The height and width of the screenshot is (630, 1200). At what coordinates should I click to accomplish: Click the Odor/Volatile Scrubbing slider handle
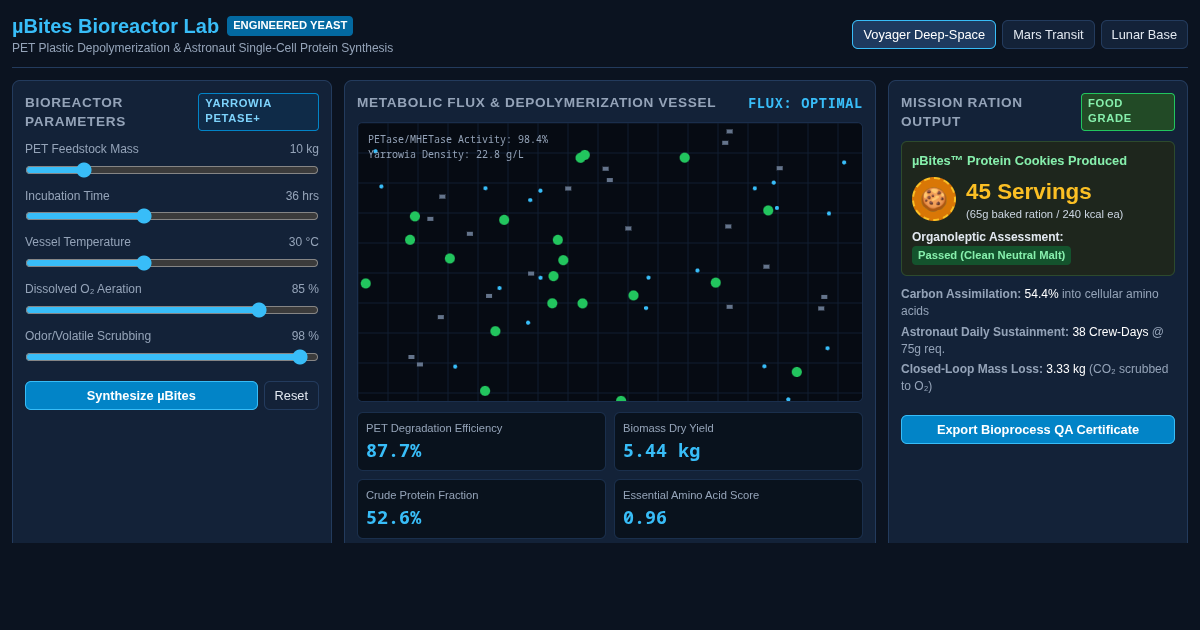(300, 357)
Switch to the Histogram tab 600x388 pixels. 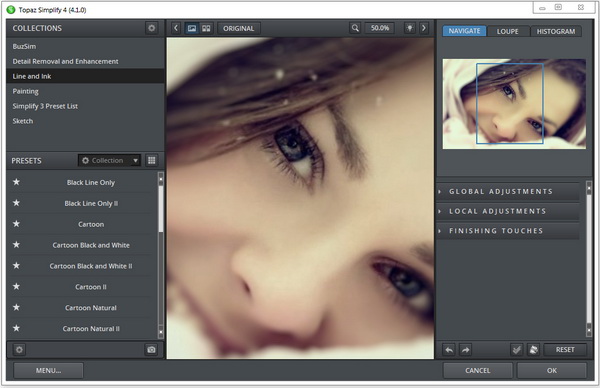[x=556, y=31]
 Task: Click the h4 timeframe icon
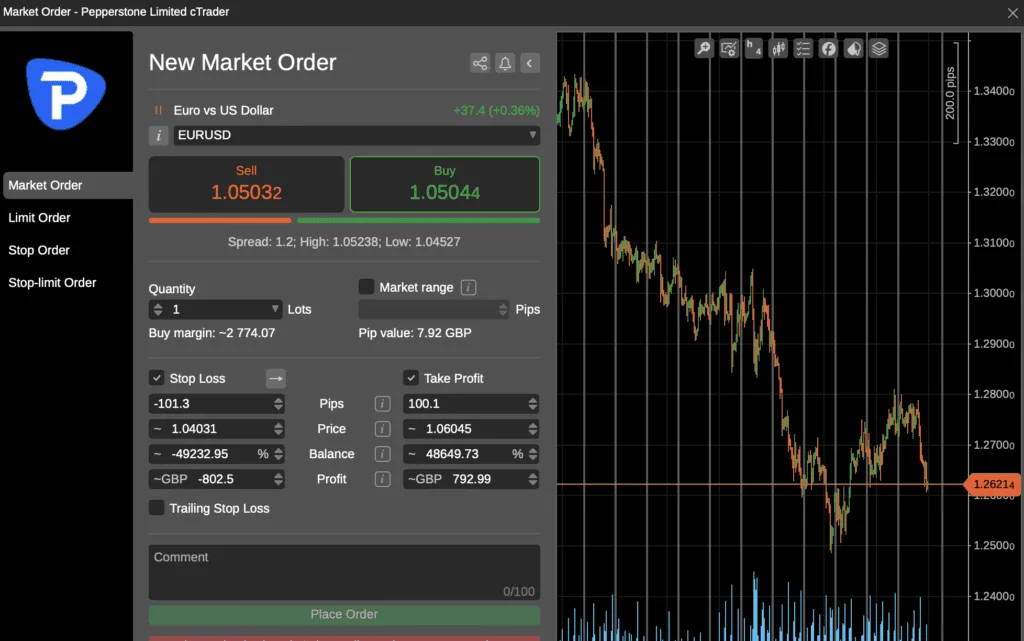[753, 48]
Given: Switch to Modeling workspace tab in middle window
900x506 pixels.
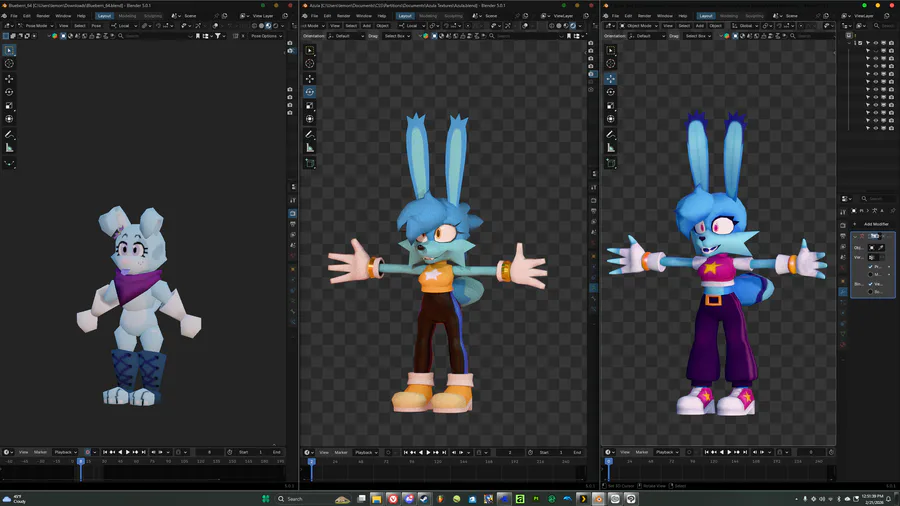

What to do
Take the line that contains "Task: Click the h4 timeframe icon" and every line after it down to the last line of the entries above, and output them exactly, with nothing else and no pictures.

Answer to the problem
 Task: Click the h4 timeframe icon
[753, 48]
Given: Switch to Modeling workspace tab in middle window
900x506 pixels.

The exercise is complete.